Ora, se admitirmos (e dizermos poder constatar) que existe um bem
absoluto (entendendo-se, natural e obviamente, absoluto como
invariável), então, assim como o tempo e o espaço, o mal é relativo.
Sendo assim, o mal só acontece temporariamente no tempo e espaço e,
consequentemente, não pode ser absoluto, pois, se o bem é absoluto, o
mal também não pode igualmente ser ou vice-versa. Ou seja, neste caso,
o mal jamais será eterno.
Enfim, ou o bem é absoluto ou o mal o é. Se o bem é absoluto, esta sua
condição elimina automaticamente um provável estado absoluto do mal.
Se partirmos da premissa de que o bem é absoluto, então, o mal não tem
existência permanente nem sobrevida nos planos espirituais, portanto.

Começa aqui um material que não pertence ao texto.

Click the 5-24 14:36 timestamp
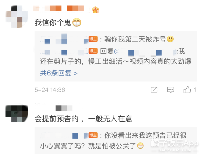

Isto implica deduzir que não existe o mal nos planos espirituais (da
mente pura ou absoluta). Sendo assim, não pode existir, por exemplo,
um “senhor das trevas”, comandante supremo do mal, apesar de toda
crença que afirme tal existência.
O dualismo só aparece quando o absoluto se manifesta no universo da
relatividade. Ou melhor, quando a consciência enxerga o absoluto de
forma fracionada, submetida que estar às referências do tempo e
espaço.
A polaridade é o princípio básico de toda e qualquer manifestação. A
polaridade ocorre na referência presença e ausência. Consideramos
positivo ou negativo tal ou qual condição.
A presença de algo indica a ausência do seu oposto ou vice-versa.
Esta oposição bem x mal é resultante da consciência (presença) ou de
sua falta (ausência). Ou seja, o dualismo existe em virtude da
oposição conhecimento x ignorância.
Dizemos que o mal é a falta de consciência, ou seja, é resultante da
ignorância e que o bem é justamente o contrário, o conhecimento (ou
consciência). Mais adequada é a palavra oriental para tal condição da
apreensão do conhecimento: iluminação.
O mal, portanto, é a ausência do bem. A ignorância, como diria o
filósofo grego Sócrates, é a raiz de todo mal. Usando uma alegoria, o
escuro (a ignorância) existe até que a luz (o conhecimento) o elimine.
O maior impedimento ao conhecimento, ou seja, a expansão da luz é a
crença.
A crença, portanto, em demônios, por exemplo, não passa de fruto da
ignorância. Bom lembrarmos a Idade Média e as fogueiras da
inquisição.
O melhor exorcismo, que eliminou de vez nas pessoas de bom-senso a
crença em demônios, foi feito por Galileu Galilei, Nicolau Copérnico,
René Descartes, Isac Newton, etc, na Idade Moderna, através do
conhecimento, apesar desta tolice resistir até os dias de hoje,
obviamente amparada pela ignorância.
Enfim, onde existe o bem não existe o mal.
Em outras palavras, se existe um Deus absoluto, então, não pode
existir uma sua oposição, por exemplo, como o diabo.
Sendo absoluto, tudo é Deus e Deus é tudo.
O que, neste caso, dizemos ser um mal, trata-se de uma violação das
Leis Cósmicas (as leis naturais) e suas conseqüentes reações
negativas. Ou seja, o mal é uma desarmonização, ou melhor, o bem
opostamente é a harmonia com os princípios absolutos.
A conclusão deste raciocínio é de que o demônio representa
alegoricamente apenas a falta de consciência (a ignorância) e, assim,
de fato não tem nenhuma existência efetiva.
Afinal, o absoluto existe (ou não?).